Hi Patia, thanks for sharing your story with us. To start, maybe you can tell our readers some of your backstories.
I grew up in Connecticut, and shortly after college, I moved to Los Angeles on a whim. I stayed with my friend from high school who was living in a loft across the street from Davey Jones Liquor Locker in Venice. When I say “loft”, I mean a converted garage that my friend took over after an artist moved out. The walls were blue and covered in bubble wrap for wallpaper. Just imagine two stories of bubble wrap.
I had a loose plan: apply to FIDM, Fashion Institute of Design and Merchandising, get in and become a shoe designer. My friend drove me down there, and admissions was so discouraging that I decided not to apply. A decade later, they were exhibiting my work. I had received a costume designers guild nomination for COLD CASE. It was the first show I had ever designed.
Since I wasn’t applying to FIDM, I needed a new plan. My friend got a call for a production assistant job on a Michael Jackson video and handed me the phone. It was a surreal introduction to the entertainment business. My job was to answer the phone at a makeshift production office in Hollywood. The best thing about answering the phones was that I knew everything that was going on. When I learned there was a costume department, I knew that was what I wanted to do.
I found out costume fittings were happening the next day at Western Costume and that they needed help. I asked my boss if I could go, but was told no. The next day, instead of going to the production office to answer the phones, I decided to drive to Western Costume. I told the costume department that production sent me to help. I worked hard, and at the end of the day, they asked if I wanted to stay. I went on to work on films like PULP FICTION and ALMOST FAMOUS. Sometimes you just have to take a chance.
We all face challenges, but looking back, would you describe it as a relatively smooth road?
The biggest challenge in my career has been creating opportunities for advancement. Convincing someone to take a chance on me.
I met an amazing director, Mark Pellington, on ALMOST FAMOUS. His wife, Jennifer, was an incredibly talented costume designer. Jennifer knew I had been trying to catch a break to design and asked Mark to help me get a meeting at Jerry Bruckheimer’s office with one of his producers for the television show COLD CASE. I had virtually no design experience and not much of a portfolio. I knew the meeting was given out of courtesy to Mark. As the meeting was wrapping up, I could feel that I wasn’t going to get the job, and I had to do something. I looked the producer in the eye and told her that I knew there were probably people that had more experience than me, but she would never meet anyone who would work harder to deliver great work. She knew I needed her to tell the next person that I was worth taking a chance on.
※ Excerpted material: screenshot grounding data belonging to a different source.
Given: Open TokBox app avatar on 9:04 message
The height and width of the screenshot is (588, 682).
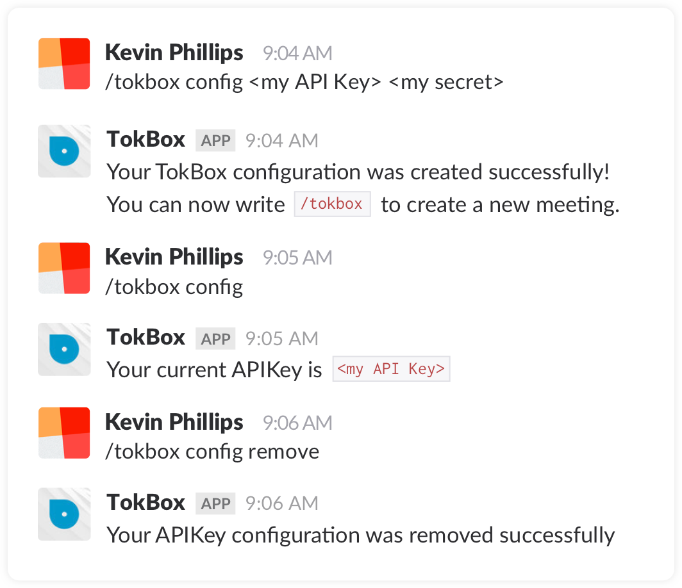Looking at the screenshot, I should [x=64, y=151].
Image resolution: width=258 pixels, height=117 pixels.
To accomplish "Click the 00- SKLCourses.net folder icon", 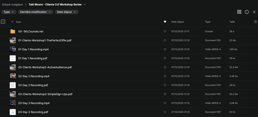I will point(13,31).
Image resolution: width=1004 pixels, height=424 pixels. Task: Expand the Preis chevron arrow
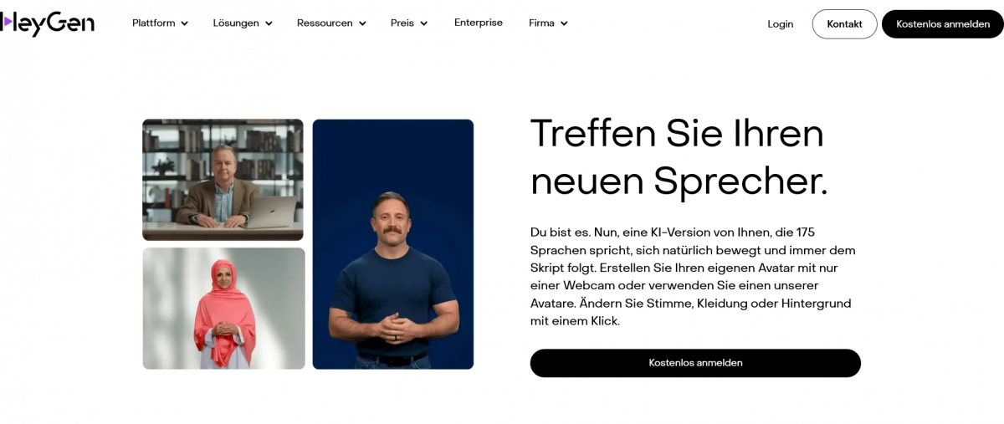(424, 23)
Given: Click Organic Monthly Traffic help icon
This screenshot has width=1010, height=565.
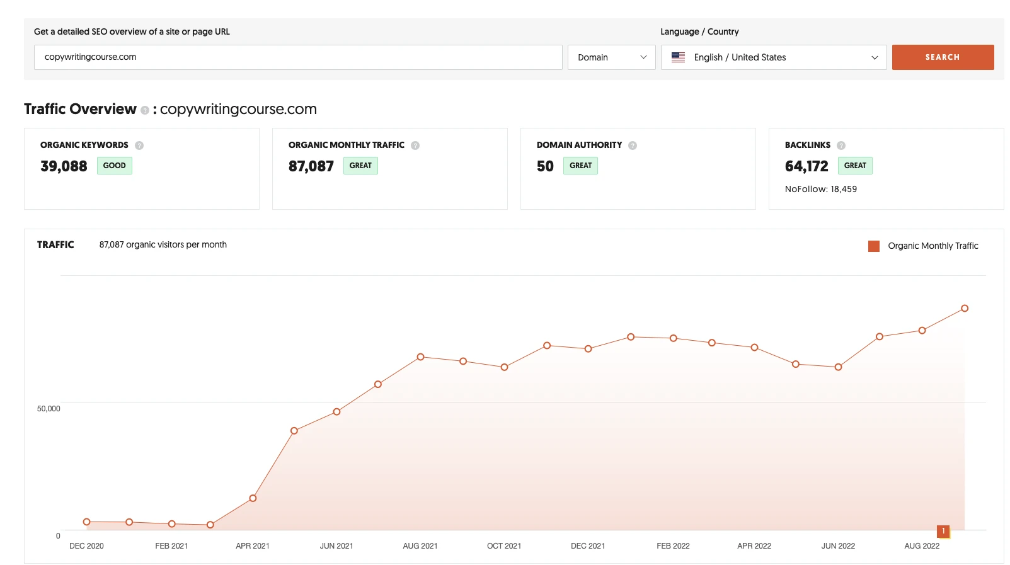Looking at the screenshot, I should click(x=415, y=146).
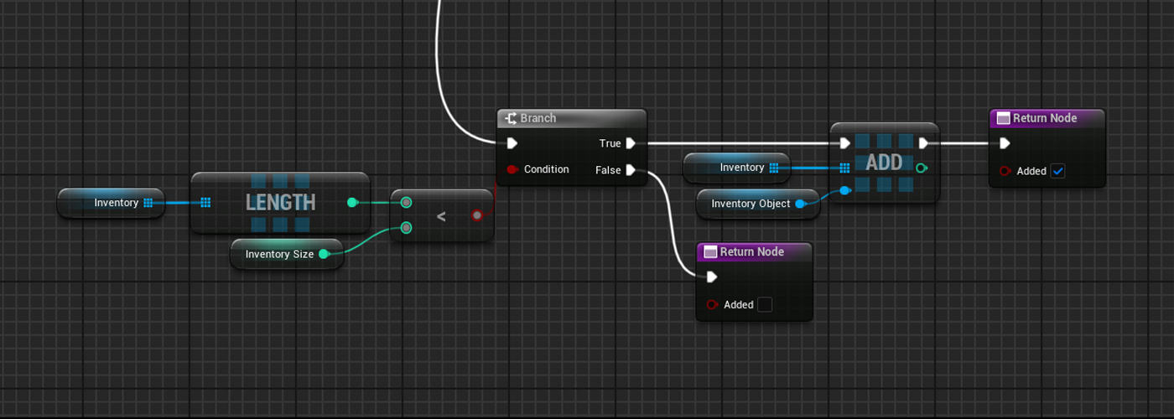Image resolution: width=1174 pixels, height=419 pixels.
Task: Click the less-than node's red boolean output pin
Action: (x=477, y=215)
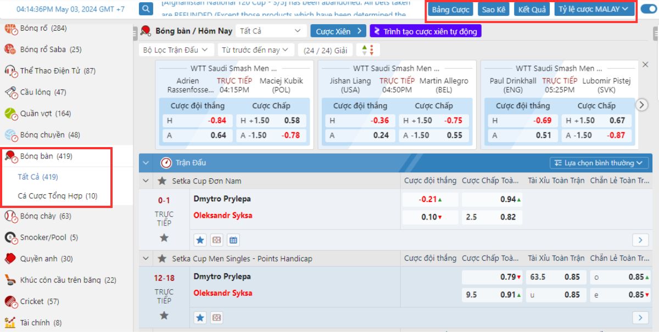Image resolution: width=659 pixels, height=332 pixels.
Task: Toggle the star beside Setka Cup Men Singles - Points Handicap
Action: point(162,258)
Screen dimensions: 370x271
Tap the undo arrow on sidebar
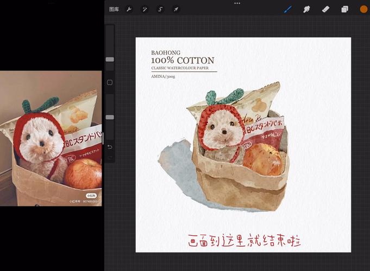(110, 147)
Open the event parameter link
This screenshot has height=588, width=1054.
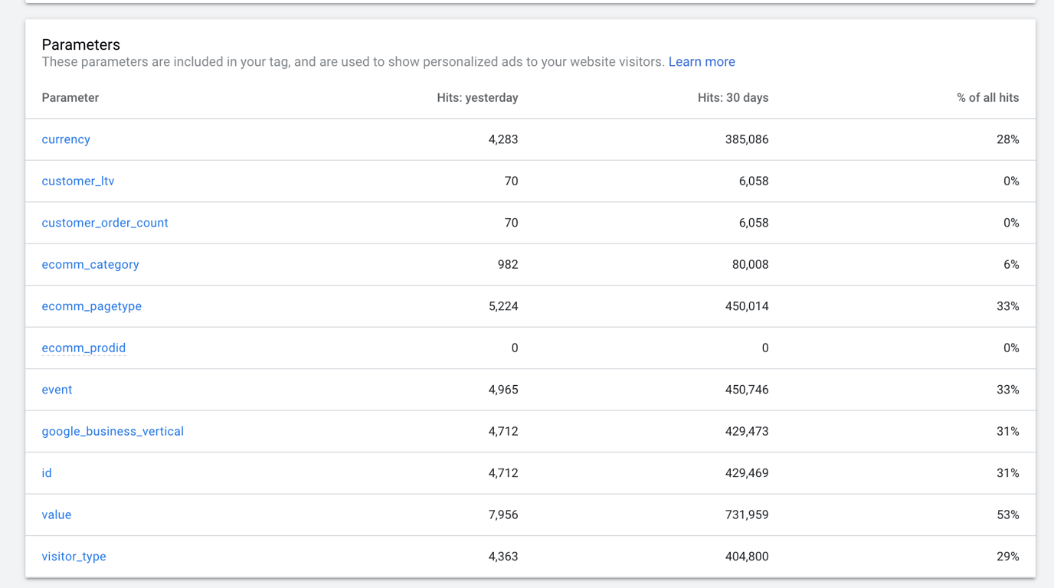click(57, 390)
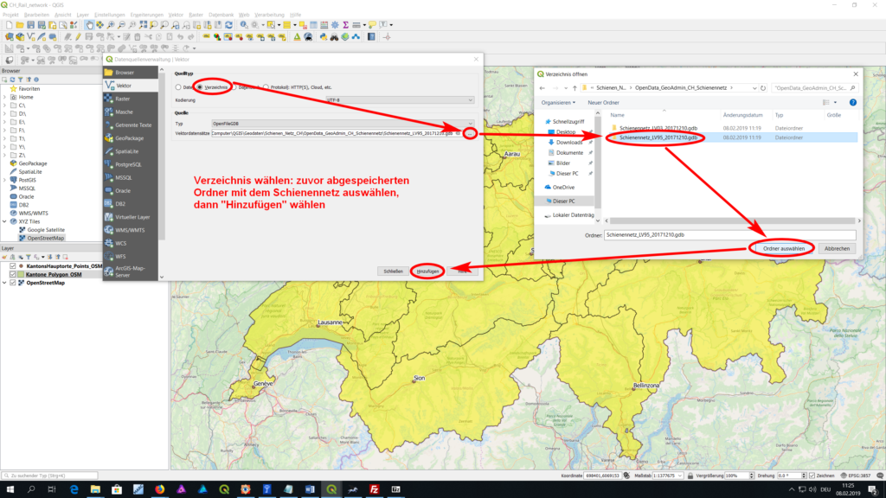Uncheck the Kantone_Polygon_OSM layer checkbox
886x498 pixels.
click(12, 274)
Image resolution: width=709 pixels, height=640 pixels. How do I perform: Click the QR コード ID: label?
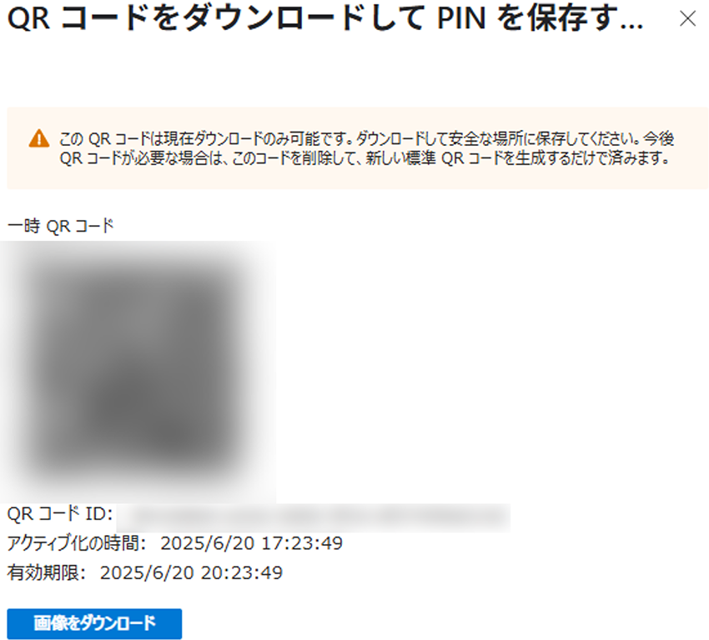point(60,514)
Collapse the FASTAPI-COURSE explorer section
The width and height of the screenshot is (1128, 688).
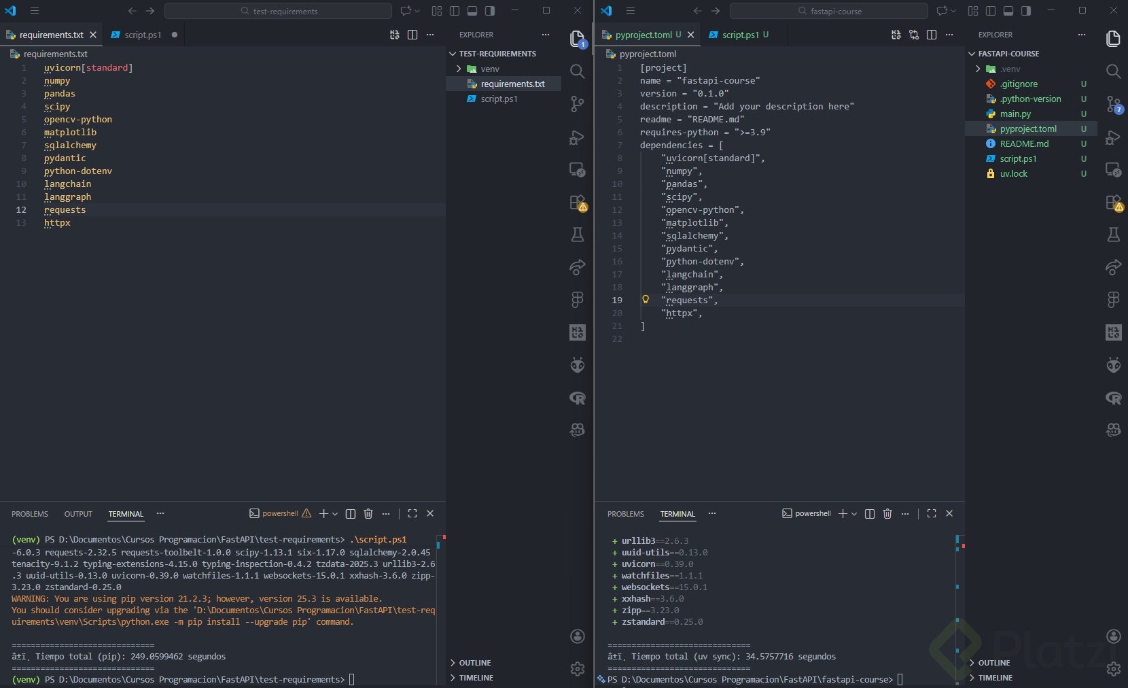point(1008,54)
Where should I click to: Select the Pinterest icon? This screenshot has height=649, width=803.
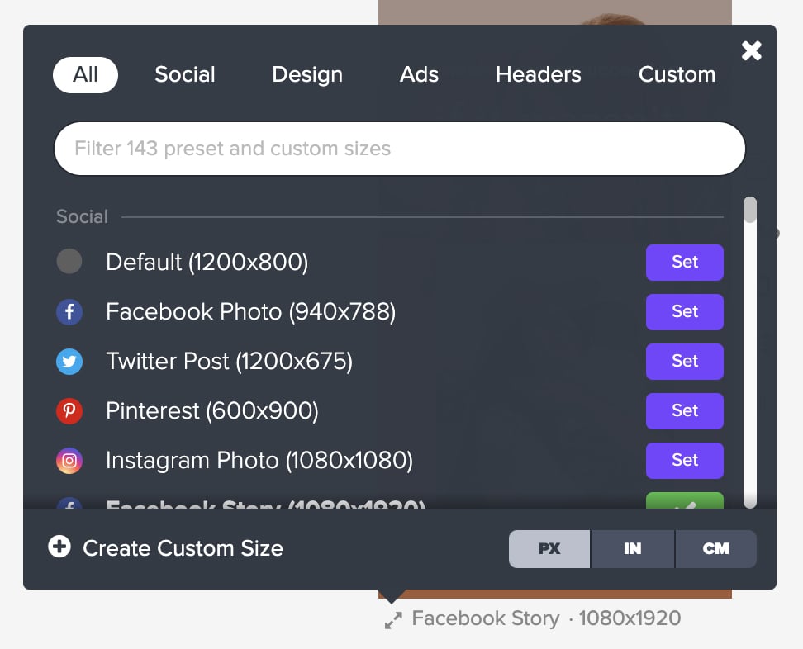pos(69,411)
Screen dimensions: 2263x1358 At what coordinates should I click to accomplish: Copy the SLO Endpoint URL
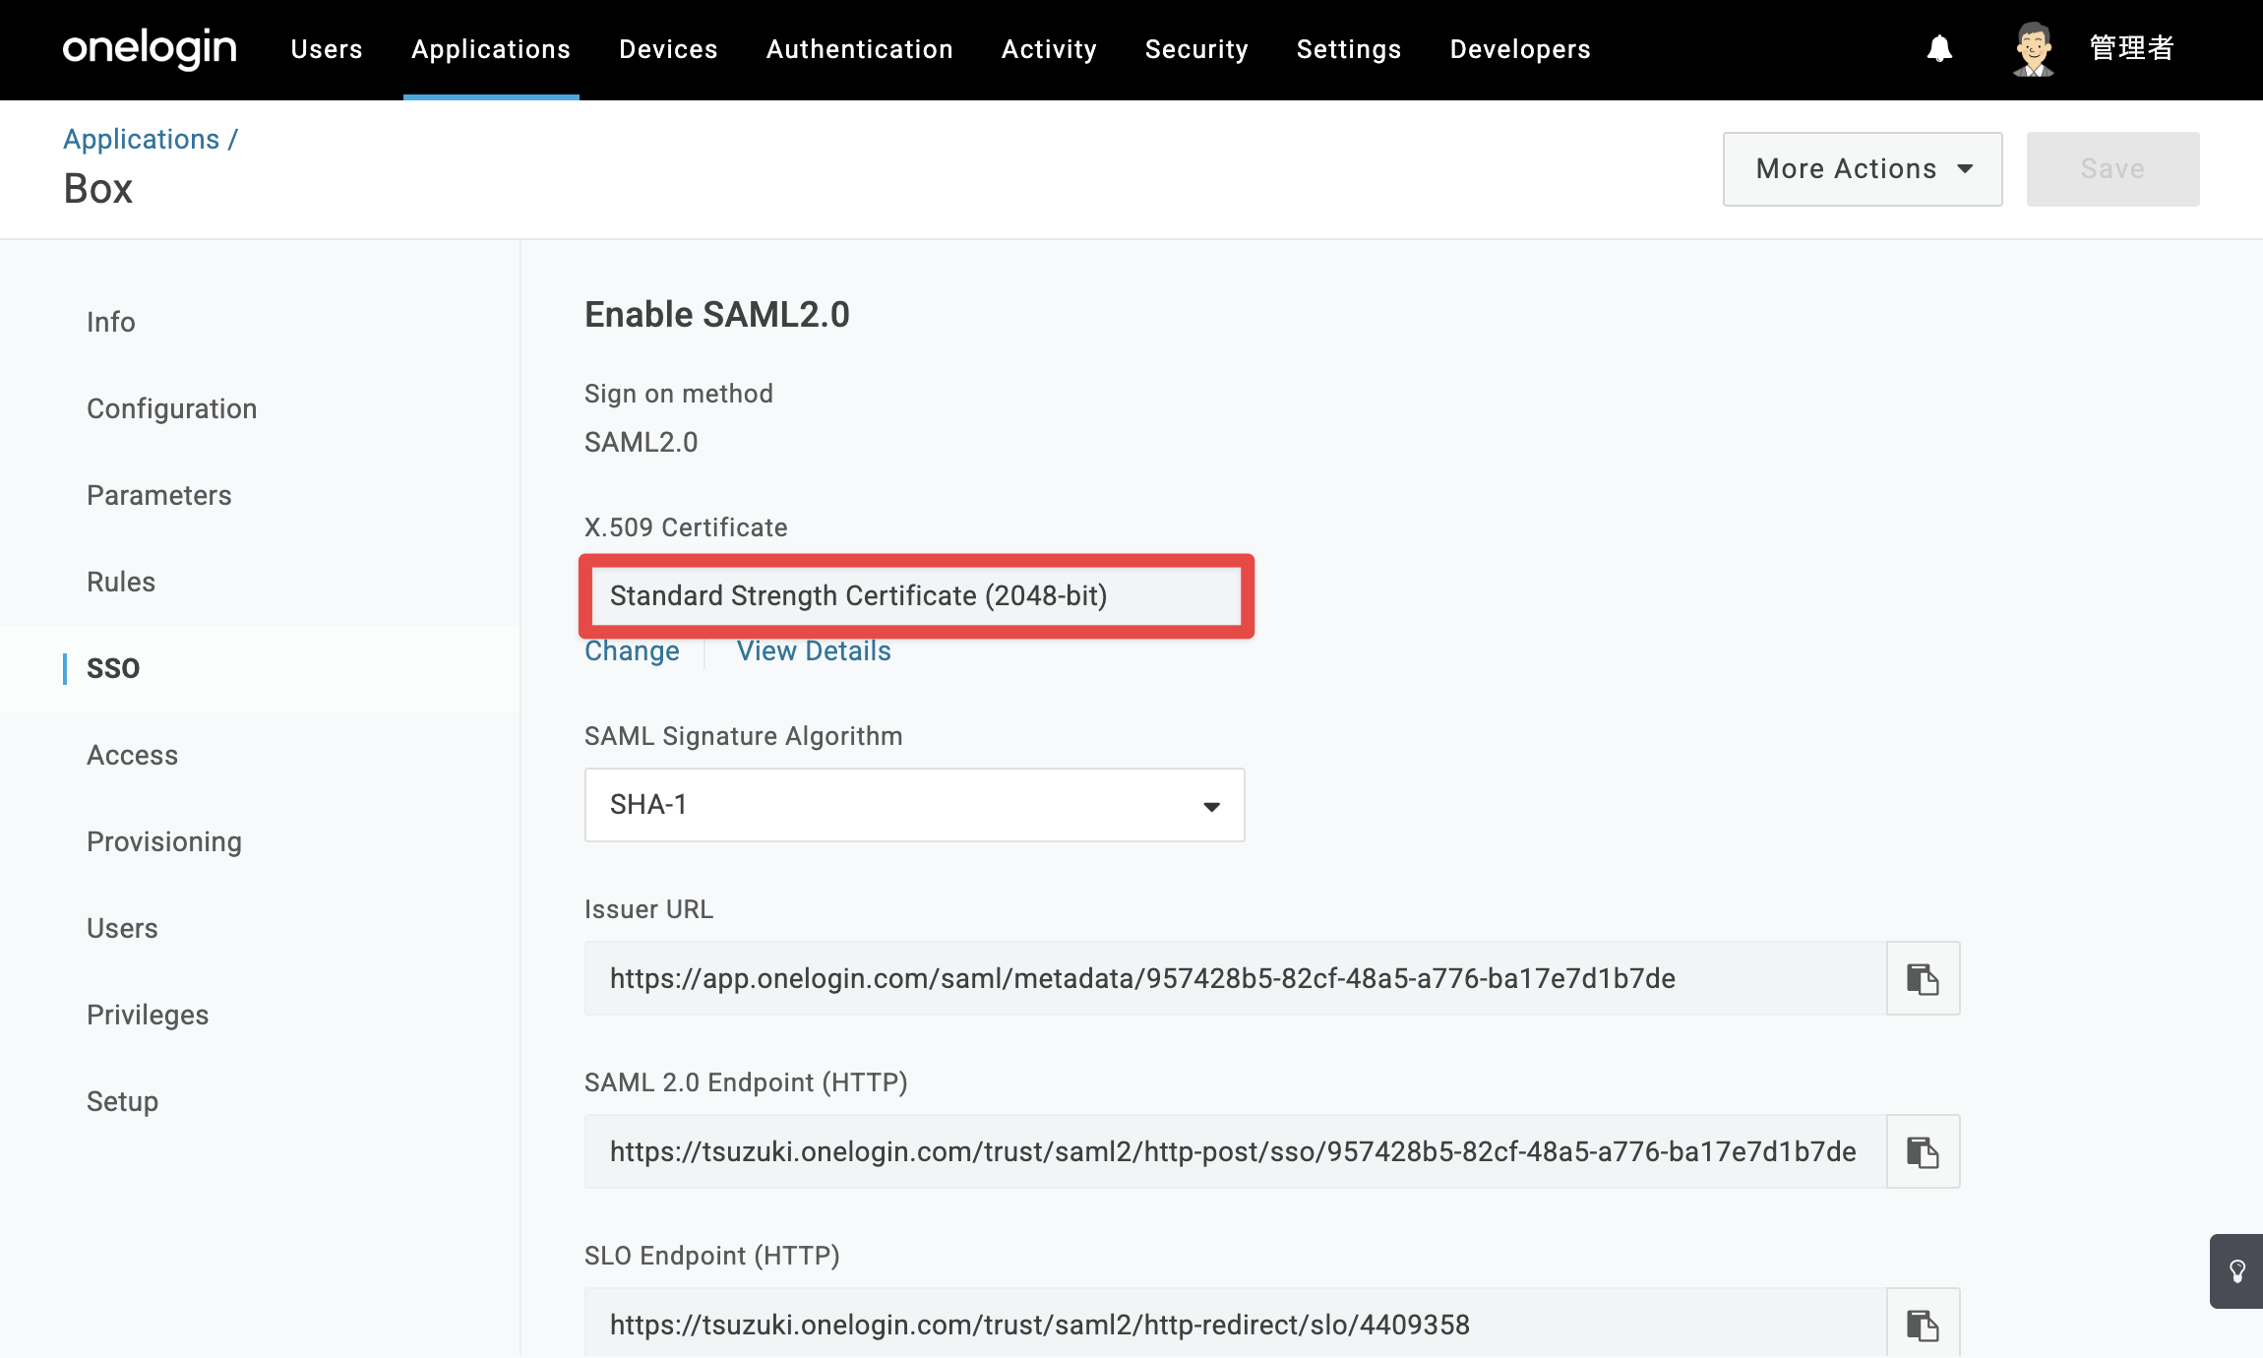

I was nominated for a Costume Designers Guild award every year I designed their show.
Whenever a door cracks open just a little bit and I’m able get my foot in, I’m always prepared to work hard to kick the door down so that it can never be closed again. I am a diverse talent who has spent my entire career kicking down doors.
Thanks – so, what else should our readers know about your work and what you’re currently focused on?
My love of fashion and storytelling led me to costume design. I have costume-designed shows like JUSTIFIED, AMERICAN CRIME, and BANSHEE. After a successful career costume designing, I wanted to try something new. I transitioned into episodic directing. Some may think the path from costume design to directing is an unlikely one, but when you consider how much time the designer spends collaborating with the actor on creating the “skin” of their character, it makes a lot of sense.
I would often work as the costume designer and second unit director doing both jobs at once in order to create the directing opportunities. I was costume designing BANSHEE when I began directing scenes on social media for the show. I moved on to directing some of the BANSHEE Origins, the short prequels that would set up the episodes airing each week on HBO/Cinemax. That work led to second-unit directing. I worked under the main unit director with a secondary crew and camera unit shooting simultaneously, with the main unit working on different scenes in order to save time. Action sequences are often handed off to second unit which is where I learned to direct very complex action sequences. It made perfect sense that the first episode I directed would be action-packed. After being accepted into the Warner Brothers directing workshop, I directed ARROW for CW.
Stuck at home in 2020 and not being a huge fan of sourdough bread, I knew I would need more of creative outlet than gardening. I decided to write a pilot. Having never written before, I thought how hard can it be. Much like directing, a whole lot harder than it looks, but I was sheltering in place so why not?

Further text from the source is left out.